Familiar, too, are many of the homes and families of that bygone era. More than a hundred houses of that old Sandy Spring still stand today. Scores of familiar names, of families black and white, enjoy equal antiquity. Reassuringly, those sturdy institutions the bank and insurance company conduct their steadily expanding business across from the venerable Sandy Spring Store.

Most familiar is the Quaker Meeting House. Back then, wooden partitions separate the sexes, a large buggy shed stands out back, and the cemetery holds fewer grave markers.

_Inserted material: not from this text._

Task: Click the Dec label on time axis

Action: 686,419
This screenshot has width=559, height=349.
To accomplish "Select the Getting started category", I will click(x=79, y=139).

But today's mellow brick structure is basically unchanged since the Friends built it in 1817. The distance the early Quakers traveled to meeting on horseback-as much as five and six miles-would set the boundaries of the greater Sandy Spring neighborhood.

In many ways our earlier Sandy Spring is a totally different world.

Along each dirt road roughly a mile apart stand small country stores, selling groceries and canned goods, clothes, and basic hardware. Here neighbors discuss the weather and crops and perhaps the next barn-raising, and maybe on rainy days ponder a few games of checkers.

You study the people you encounter: Quickly you recognize among them a distinctive group—individuals who though prosperous and educated are conspicuously plain of dress. The men wear drab suits and broad-brimmed hats, the women simple gray costumes with shawls and tiny bonnets with few ribbons; young women do not let the ears show or the hair fall down the back. The speech of these people is also different: thee and thy instead of you and your; First Day and Second Day instead of the "heathen" names for weekdays.